The 1981 Minnesota Twins finished a combined 41–68, seventh in the American League West. In the strike split season, the Twins were 17–39, seventh place in the first half and 24–29, fourth place in the second half. 469,090 fans attended Twins games, the lowest total in the American League. It was also their 21st and final season at Metropolitan Stadium, before moving their home games to the Metrodome the next season. The franchise would not play another outdoor home game until 2010, when Target Field opened.

Offseason 
 December 8, 1980: Dave Edwards was traded by the Twins to the San Diego Padres for Chuck Baker.
 December 8, 1980: Jack O'Connor was drafted by the Twins from the Montreal Expos in the rule 5 draft.
 December 12, 1980: Willie Norwood was traded by the Twins to the Seattle Mariners for Byron McLaughlin.
 March 27, 1981: Bombo Rivera was released by the Twins.
 March 30, 1981: Ken Landreaux was traded by the Twins to the Los Angeles Dodgers for Mickey Hatcher, Kelly Snider (minors), and Matt Reeves (minors).

Regular season 

Only one Twins player made the All-Star Game: relief pitcher Doug Corbett.

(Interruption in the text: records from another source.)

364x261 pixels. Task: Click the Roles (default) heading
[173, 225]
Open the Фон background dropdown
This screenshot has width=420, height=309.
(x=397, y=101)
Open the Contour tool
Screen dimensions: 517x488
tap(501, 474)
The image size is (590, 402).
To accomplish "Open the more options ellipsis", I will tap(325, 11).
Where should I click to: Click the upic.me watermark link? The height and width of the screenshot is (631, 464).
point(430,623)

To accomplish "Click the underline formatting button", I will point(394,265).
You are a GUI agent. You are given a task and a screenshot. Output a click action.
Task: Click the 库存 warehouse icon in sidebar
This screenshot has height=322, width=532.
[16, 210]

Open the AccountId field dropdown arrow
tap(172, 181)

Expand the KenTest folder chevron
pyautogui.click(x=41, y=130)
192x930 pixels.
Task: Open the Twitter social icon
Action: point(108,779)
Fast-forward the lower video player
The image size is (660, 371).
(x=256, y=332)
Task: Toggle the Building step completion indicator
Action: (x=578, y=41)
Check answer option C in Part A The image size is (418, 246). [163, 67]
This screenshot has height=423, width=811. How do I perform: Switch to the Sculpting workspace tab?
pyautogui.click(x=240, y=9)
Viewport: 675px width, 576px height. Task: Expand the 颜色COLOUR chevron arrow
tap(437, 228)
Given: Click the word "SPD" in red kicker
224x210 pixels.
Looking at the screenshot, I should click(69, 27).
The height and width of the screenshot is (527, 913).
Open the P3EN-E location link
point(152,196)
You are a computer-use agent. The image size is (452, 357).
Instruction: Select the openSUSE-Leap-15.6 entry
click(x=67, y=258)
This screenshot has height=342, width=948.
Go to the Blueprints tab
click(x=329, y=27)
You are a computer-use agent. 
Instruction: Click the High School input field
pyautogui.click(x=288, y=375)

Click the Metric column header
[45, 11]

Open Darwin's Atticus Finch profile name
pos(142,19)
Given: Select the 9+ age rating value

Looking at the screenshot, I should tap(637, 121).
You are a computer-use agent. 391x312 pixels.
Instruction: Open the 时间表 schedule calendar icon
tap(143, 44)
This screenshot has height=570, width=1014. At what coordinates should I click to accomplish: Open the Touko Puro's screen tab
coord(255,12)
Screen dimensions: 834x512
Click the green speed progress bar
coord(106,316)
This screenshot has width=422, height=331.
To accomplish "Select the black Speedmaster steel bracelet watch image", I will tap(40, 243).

On August 24, first baseman Kent Hrbek made his major league debut, in a Yankee Stadium game.  His twelfth-inning home run beat the Yankees 3-2.  Later that week, Hrbek was topped by catcher Tim Laudner, who debuted on August 28 and hit home runs in his first two games.

On September 20, Gary Gaetti made his major league debut and started at third base for the Twins.  In his first at bat in the second inning, he homered off Texas Rangers pitcher Charlie Hough to become the third Twin to homer in his first-ever at bat.  Gaetti joined Rick Renick (1968) and Dave McKay (1975).  Later, Andre David (1984) and Eddie Rosario (2015) will join the trio in Twins history.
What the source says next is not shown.